Setelah berjanji untuk pulang ke rumah masing-masing, lantas petugas mencarikan beberapa kendaraan yang akan mengantar mereka kembali ke tempat asal. Terlihat, seunit truk, dan 2 angkot disiapkan petugas membawa para pelajar itu.
Baca Juga: Kembali Demo di DPR, Mahasiswa Tambah Satu Tuntutan
Kapolsek Kompol Luckyto menjelaskan, bahwa dibutuhkan cara-cara persuasif yang merangkul saat menghadapi gerombolan pelajar.

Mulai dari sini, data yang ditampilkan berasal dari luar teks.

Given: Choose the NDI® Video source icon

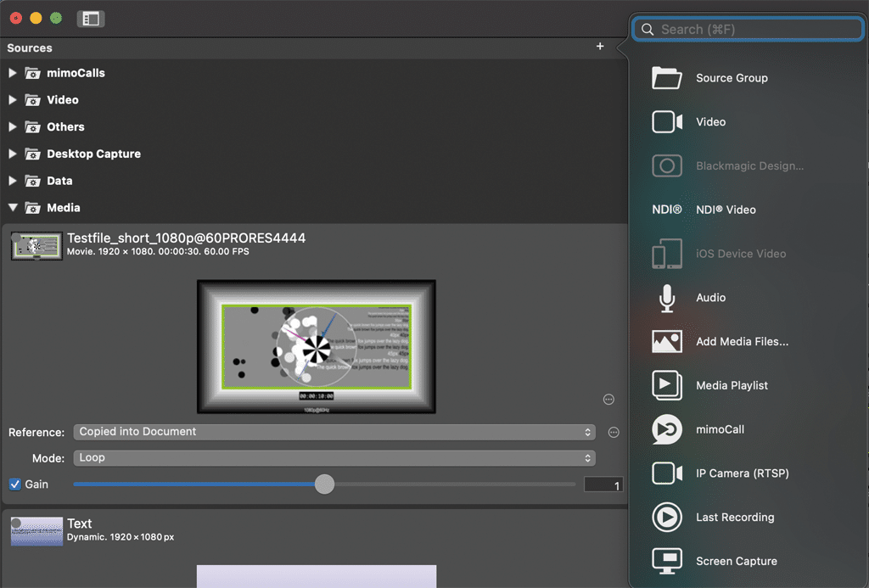Looking at the screenshot, I should point(666,210).
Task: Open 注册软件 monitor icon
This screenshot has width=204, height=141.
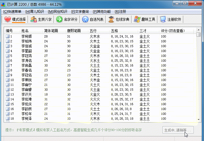Action: 163,19
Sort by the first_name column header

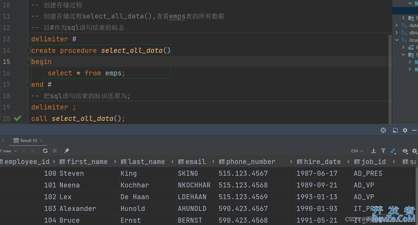[x=87, y=162]
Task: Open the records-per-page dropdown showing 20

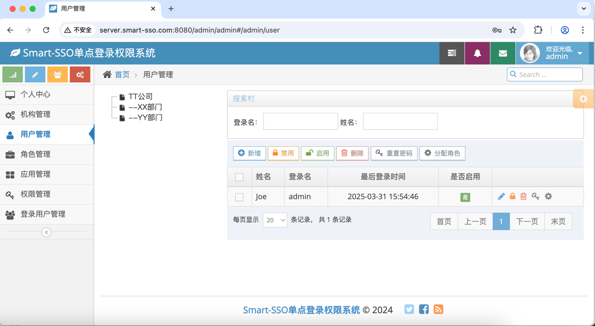Action: pos(275,220)
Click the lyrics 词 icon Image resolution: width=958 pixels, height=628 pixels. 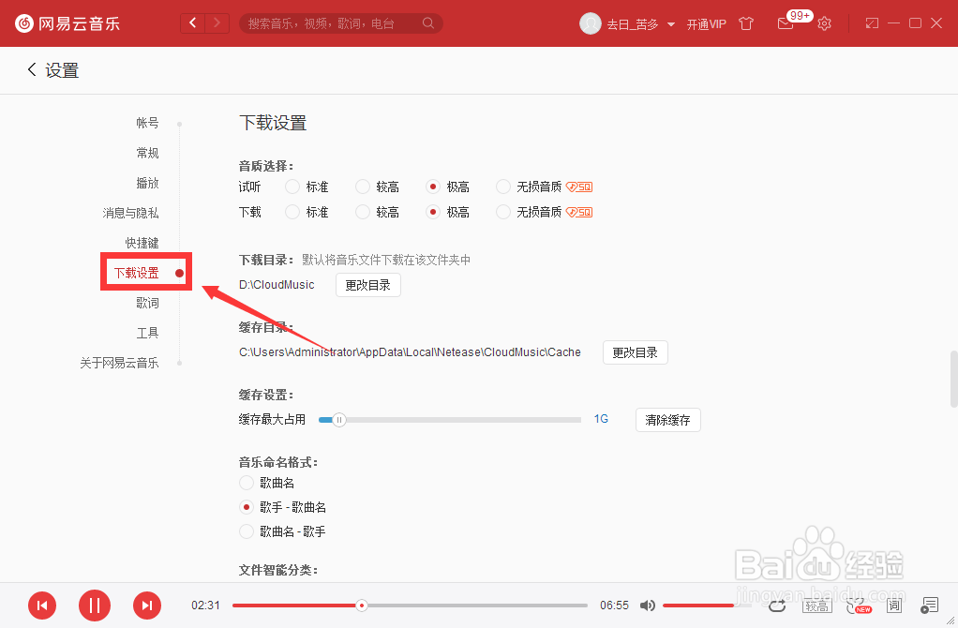tap(893, 606)
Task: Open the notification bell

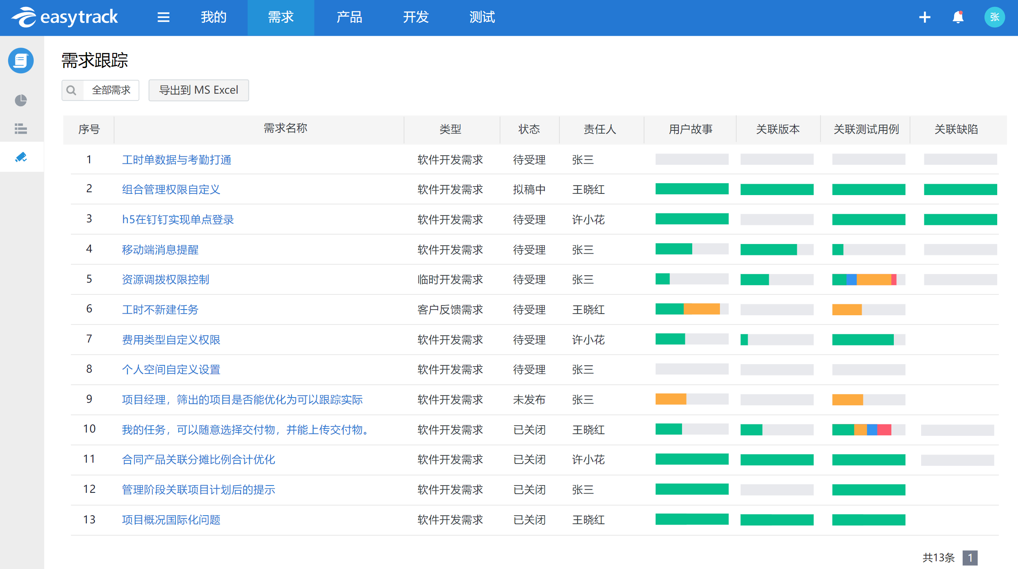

Menurut dia, usia belasan tahun cukup rentan terprovokasi oleh kelompoknya masing-masing, sehingga gaya pendekatan harus berbeda pula.
"Intinya kan kita harus selalu humanis, bagaimana merangkul mereka. Caranya ya dekati, bicara apa keinginan mereka, solusinya bagaimana, diberikan arahan dan penjelasan pula secara baik. Bahwa kita ini harus memerankan sebagai bapak-bapak mereka juga," ucap dia.